Kylesa, Don't Look Back (album version - I can't find a live version with good enough sound) - and here is a live performance: Kylesa covering Pink Floyd's Set The Controls For The Heart Of The Sun

Arcade Fire, Intervention

Motorhead, We Are The Roadcrew (studio version)

The Real Thing, You To Me Are Everything

Smokey Robinson, Cruisin'

Gustav Mahler, Symphony #5 In C Sharp Minor - 4. Adagietto (the "Death in Venice" theme)

Frederick Delius, Walk To The Paradise Garden

Dmitri Shostakovich, Festive Overture

8 comments:

Titus said...

Ah. It may only be Motorhead we share. I sat on Lemmy's knee once. But then, who didn't?

Tim Jones said...

Lemmy - he's like a hard rock Santa Claus!

These were only this year's highlights, Titus - digging a little deeper into my collection, you'd find Girlschool, Metallica, Megadeth, Anthrax and Mastodon among others, some of which may be of more interest to a Motorhead fan.

Harvey Molloy said...

So much music I need to check out! Last year I listened to Vampire Weekend, Fado music, the Naked and the Famous, M.I.A, The National, Scott Joplin (great!) and the soundtrack to Taxi Driver (Bernard Herrman). I will listen to what you have recommended.

Tim Jones said...

I've heard bits of Scott Joplin and M.I.A., and we have a Naked & Famous album at home I've never listened to. I have also heard good things about The National - so we have some overlaps, Harvey!

Penelope said...

I am definitely getting old Tim (or admitting that I'm getting middle aged!). I now only listen to classical and contemporary art music and jazz, in its widest sense. Of course Shostakovich is right up there, but Mahler is one of my pet hates. Kind of like Beethoven without the good bits...

Tim Jones said...

Beethoven is, I think, my favourite classical composers, but his continued refusal to release videos is damaging his reputation here. I did post one in the corresponding music post last year, which I find I have forgotten to link to - it's at http://timjonesbooks.blogspot.com/2011/01/what-i-listened-to-in-2010.html

I sometimes find Mahler's music rather soggy and formless, but I do like specific passages and movements of this is one.

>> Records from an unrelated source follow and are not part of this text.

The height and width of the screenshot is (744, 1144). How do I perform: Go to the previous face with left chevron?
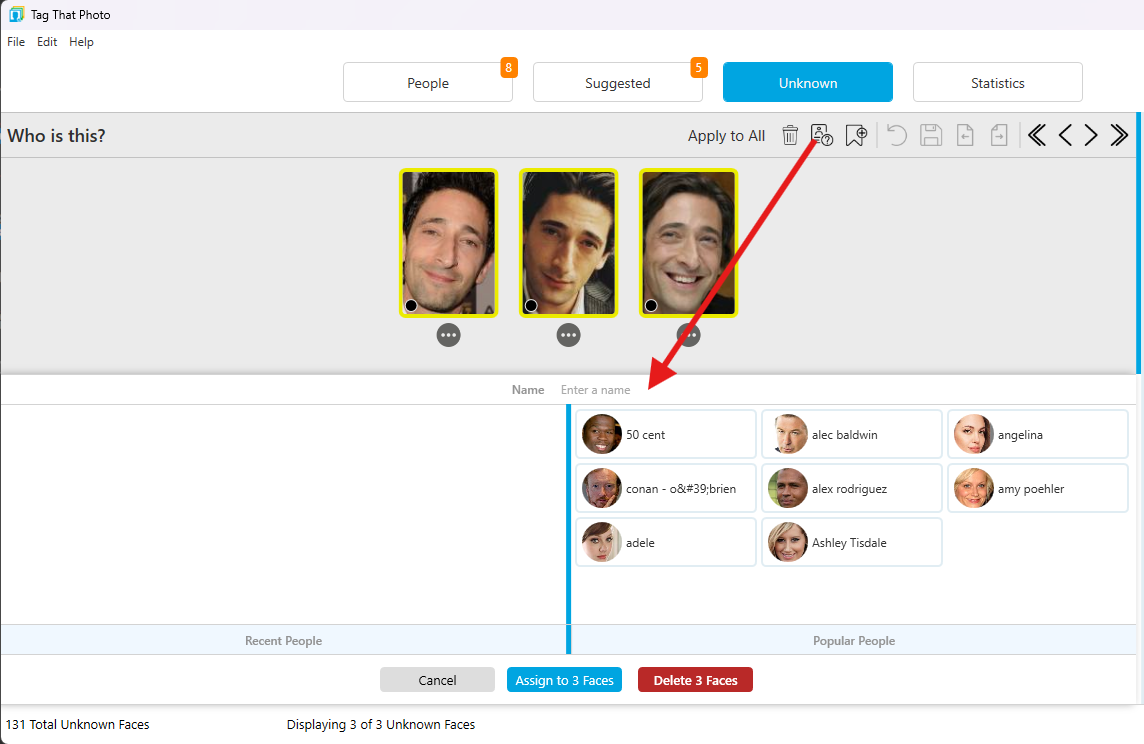[x=1065, y=135]
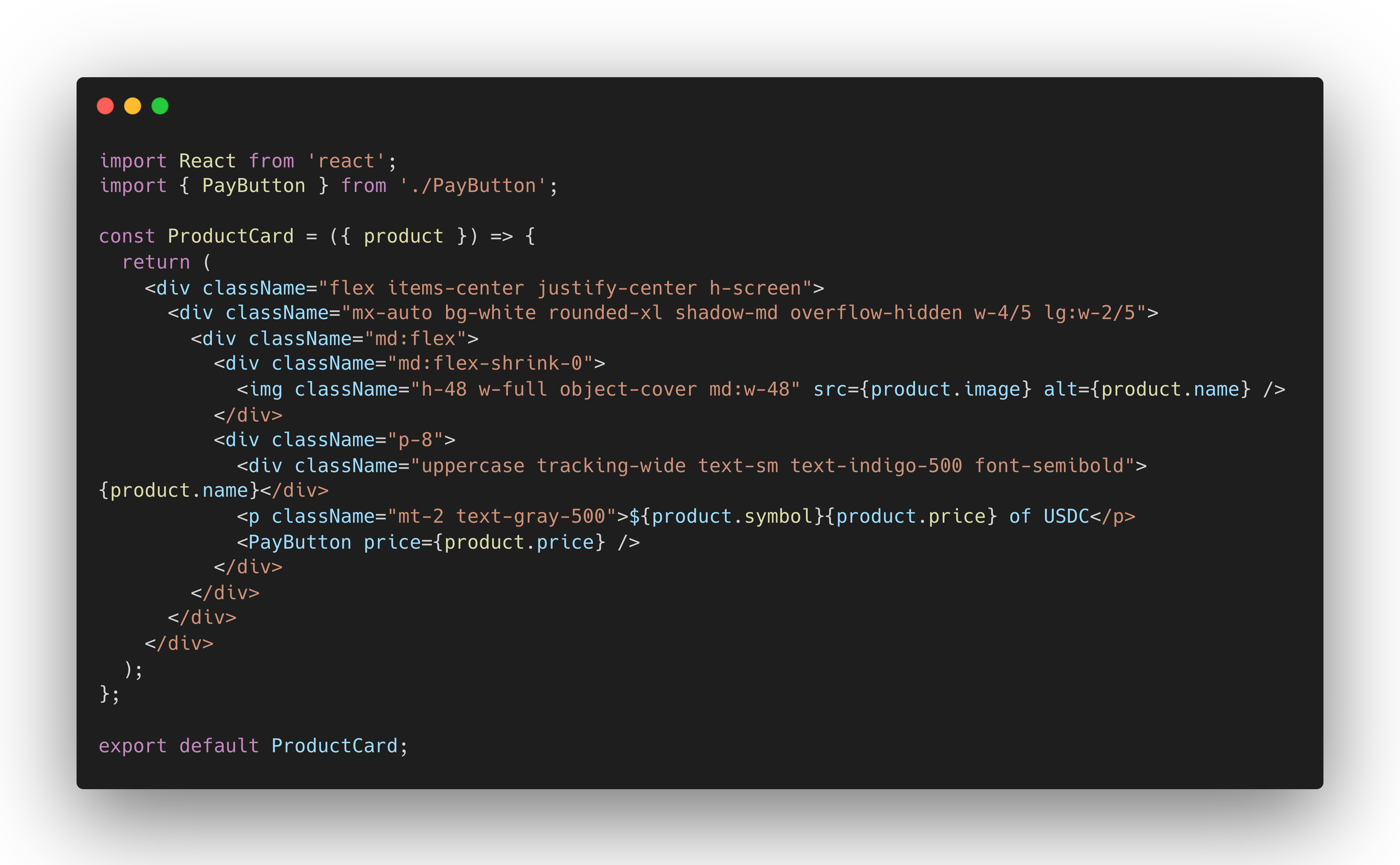Image resolution: width=1400 pixels, height=865 pixels.
Task: Click ProductCard in the const declaration
Action: [230, 236]
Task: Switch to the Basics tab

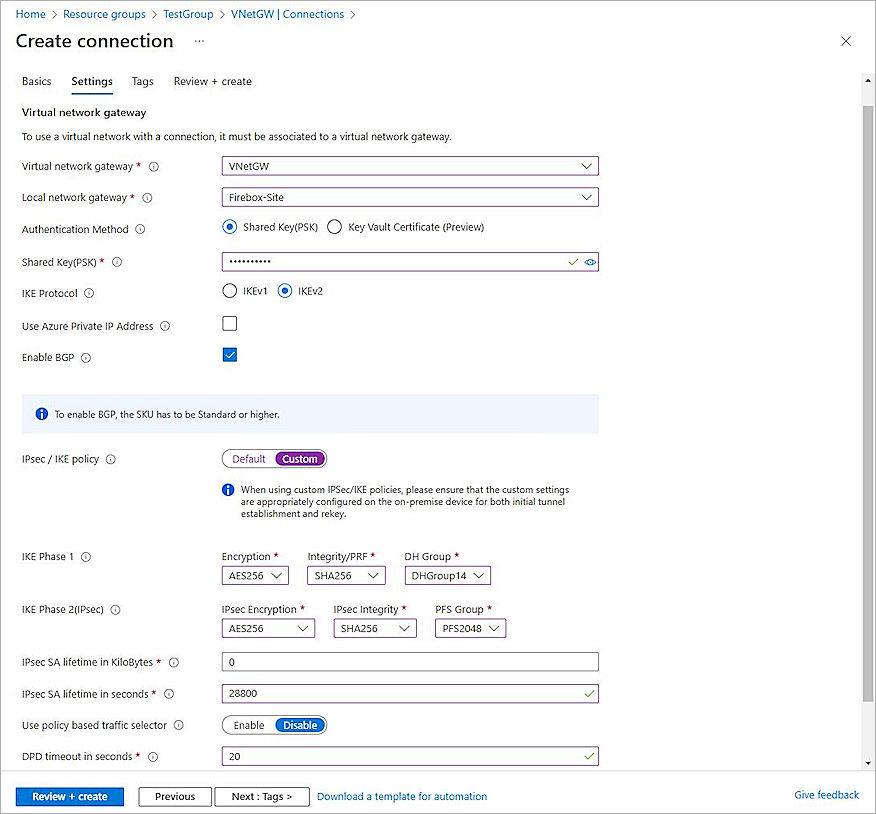Action: pos(36,81)
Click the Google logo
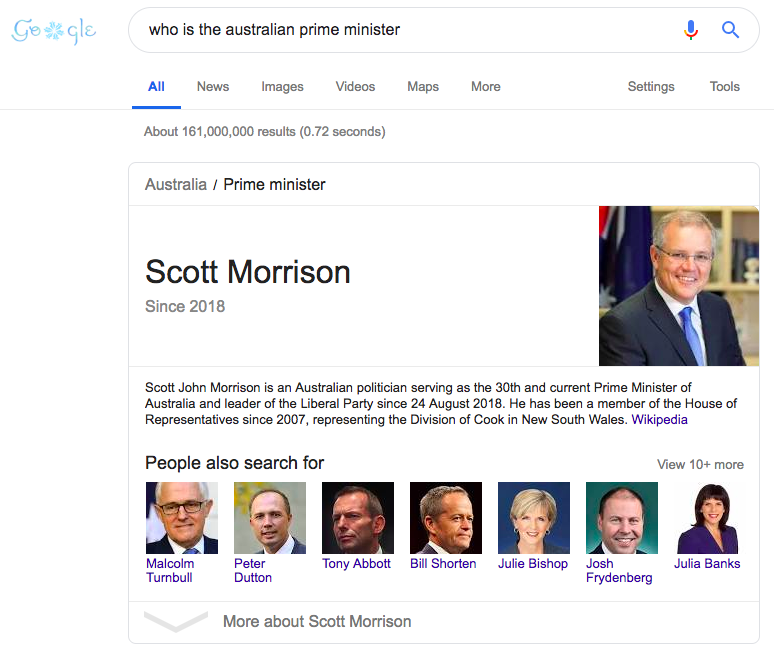 click(54, 31)
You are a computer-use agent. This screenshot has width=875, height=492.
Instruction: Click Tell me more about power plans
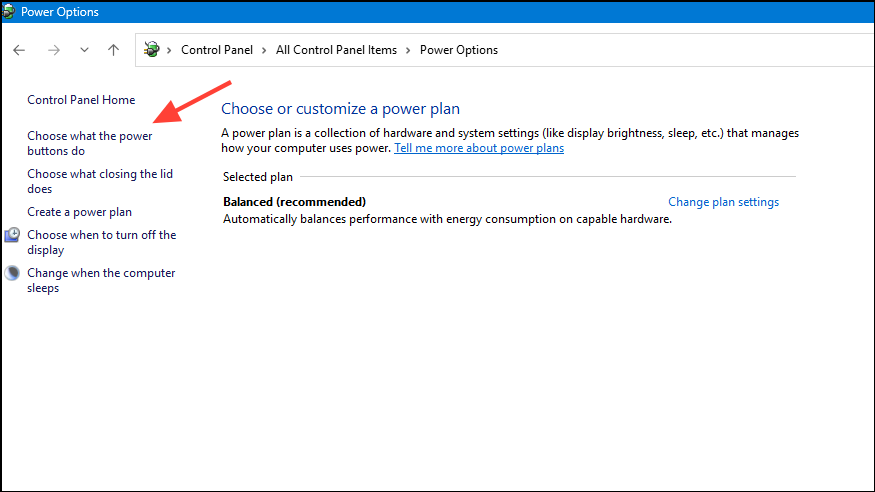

But I have worse news for you, Penelope: I also like Bruckner!

Penelope said...

Bruckner...Do you have a soul? He's like Wagner's idiot brother, just given a drum-set for Christmas.

Arvo Pärt is my homeboy.

Tim Jones said...

Again with the drummer jokes, Penelope!

It's funny you should mention Arvo Pärt, because his son Michael Pärt is (among other things) a record producer who contributed to the Arcade Fire album Neon Bible, from which the song Intervention, listed above, is taken.

And thus we see that the great circle of life, as brought to us by the Disney Corporation, continues to follow its stately gyre.